Vulvovaginal candidiasis (vvc), also known as a yeast infection, is one of the most common vaginal infections affecting an estimated 75% of women, who report at least 1 episode in their lifetime.1

Self-treatment with OTC antifungal therapy is appropriate in women with infrequent, mild, and uncomplicated infections, according to the CDC.1,2

Recurring episodes may be an indication of an underlying issue, so encourage patients to pursue further medical care from their primary health care providers, as there is a potential for inappropriate therapy.1 For example, research shows that many women have difficulty identifying a VVC episode, and 2 of 3 who purchase OTC VVC antifungals do not really have a yeast infection.1,3,4

Although any woman can develop VVC, certain factors may increase the risk, especially in terms of recurring infections. Factors that may augment the risk of developing VVC include estrogen replacement therapy, high-dose estrogen oral contraceptives, pregnancy, and uncontrolled diabetes.1,3 Some patients also report developing a VVC infection during or after completing treatment with broad-spectrum antibiotics. Moreover, patients taking systemic antineoplastic drugs, corticosteroids, or immunosuppressant agents also have reported developing VVC infections.1,3

Classic signs and symptoms of VVC may include abnormal vaginal discharge, ranging from a slightly watery, white discharge to a thick white discharge with no odor; inflammation of the vulvar skin; intense burning, especially when urinating; itching; a pH greater than 4.5; and soreness.1-3

Patients with a history of recurring episodes of VVC, those with severe symptoms, and women with preexisting medical conditions should be referred for further medical evaluation and treatment.1,3 In general, the goals of therapy for vaginal fungal infections are resolution of infection, restoration of normal vaginal flora, and symptomatic relief. To date, the FDA-approved treatment OTC options for uncomplicated VVC include clotrimazole, miconazole,
and tioconazole, which are available in vaginal creams, suppositories, and tablets.1 Some formulations are available in 1-, 3- and 7-day treatments. Pharmacists should advise patients to adhere to the manufacturer directions and always ask questions about any concerns. Some manufacturers of OTC VVC products also have useful patient education resources, including symptom assessment tools on their websites and other resources about vaginal health.

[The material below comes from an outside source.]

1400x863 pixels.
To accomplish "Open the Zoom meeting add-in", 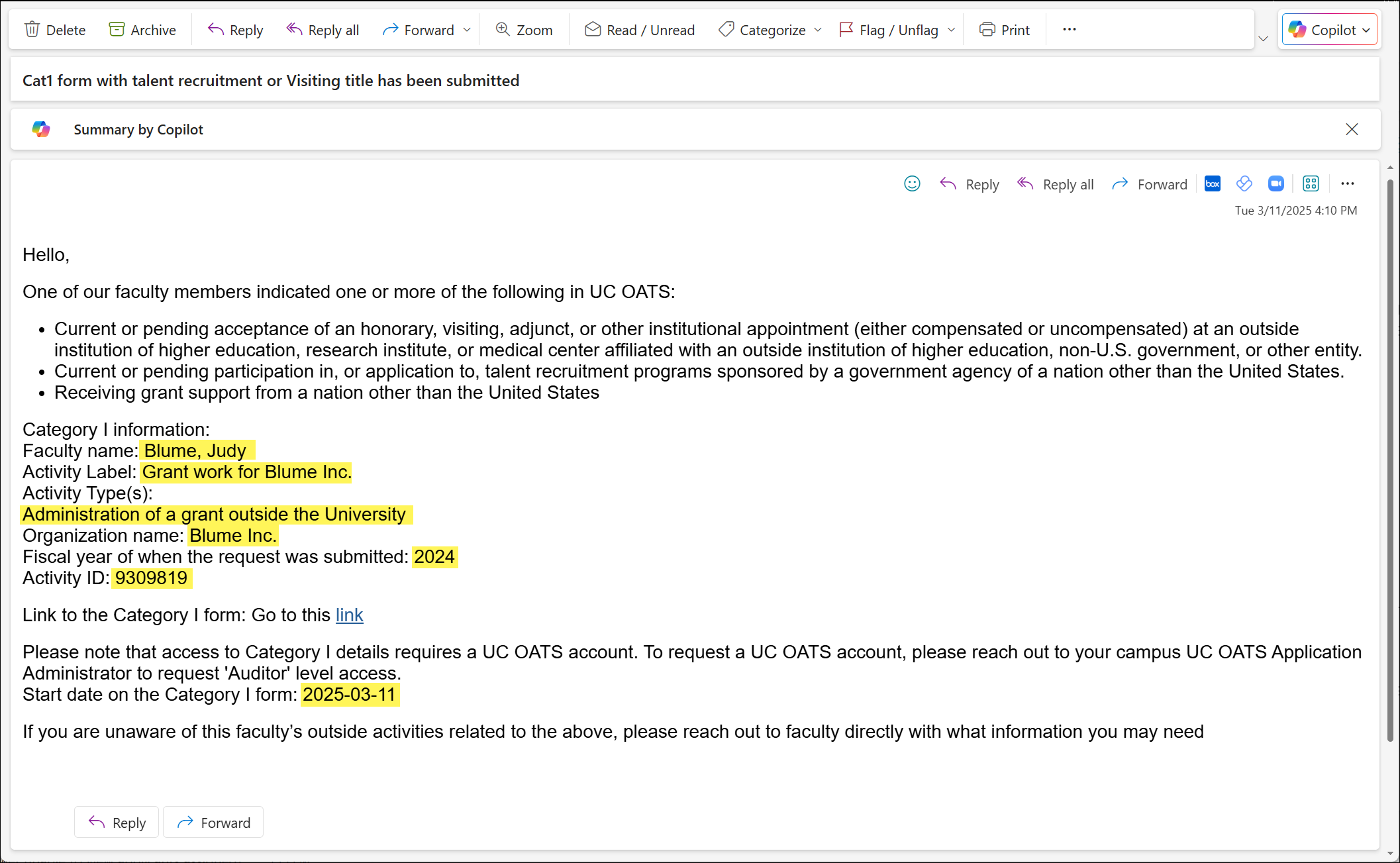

It is important to remind patients to complete the full course of therapy as indicated by the manufacturer instructions on the selected product, even if symptoms appear to improve. Failure to complete therapy for the recommended duration is considered the leading cause of recurring VVC episodes.1 Patients whose symptoms show no signs of improving or worsen should seek immediate medical attention. During counseling, pharmacists should ensure that patients understand the proper use of OTC products indicated for VVC.

Pharmacists can advise patients to always wash their hands before and after application of the antifungal product; complete the full course of therapy, even during menstruation; insert the product once daily, ideally at bedtime, because lying down can minimize product leakage; not to douche or use tampons when using vaginal antifungals; refrain from intercourse during treatment; and seek medical care if symptoms persist or worsen. They can also let patients know that symptoms typically improve 24 to 48 hours after initiating therapy.1

Conclusion
Pharmacists can educate patients about recommended preventive measures and self-care for VVC. They can also encourage and remind patients to consult their primary health care providers to confirm diagnosis, especially if this is the first occurrence of VVC, and urge those with recurring episodes to seek further medical care to avoid additional complications and rule out other possible causes. Pharmacists can also inform patients about populations who should not self-treat and advise them to seek medical care. These include patients who are pregnant; have a fever or pain in the lower abdomen, back, pelvic area, or shoulder; take pharmacological agents that predispose them to VVC, such as chemotherapy and steroids; and are younger than age 12. It also includes patients with a history of VVC episodes that have occurred more than 3 times per year or in the past 2 months and those with a history of medical conditions that predispose them to VVC, such as an HIV infection or uncontrolled diabetes.1

REFERENCES
  1. Lodise N. Vaginal and vulvovaginal disorders. In: Krinsky DL, Ferreri SP, Hemstreet B, et al, eds. Handbook of Nonprescription Drugs: An Interactive Approach to Self-Care. 19th ed. American Pharmacists Association; 2018:chap 8.
  2. Vulvovaginal candidiasis. CDC. Updated June 4, 2015. Accessed August 17, 2020. https://www.cdc.gov/std/tg2015/candidiasis.htm.
  3. Vaginal yeast infections. Office on Women’s Health. Updated April 1, 2019. Accessed August 18, 2020. https://www.womenshealth.gov/a-z-topics/vaginal-yeast-infections.
  4. Ferris DG, Nyirjesy P, Sobel JD, Soper D, Pavletic A, Litaker MS. Over-the-counter antifungal drug misuse associated with patient-diagnosed vulvovaginal candidiasis. Obstet Gynecol. 2002;99(3):419-425. doi:10.1016/s0029-7844(01)01759-8.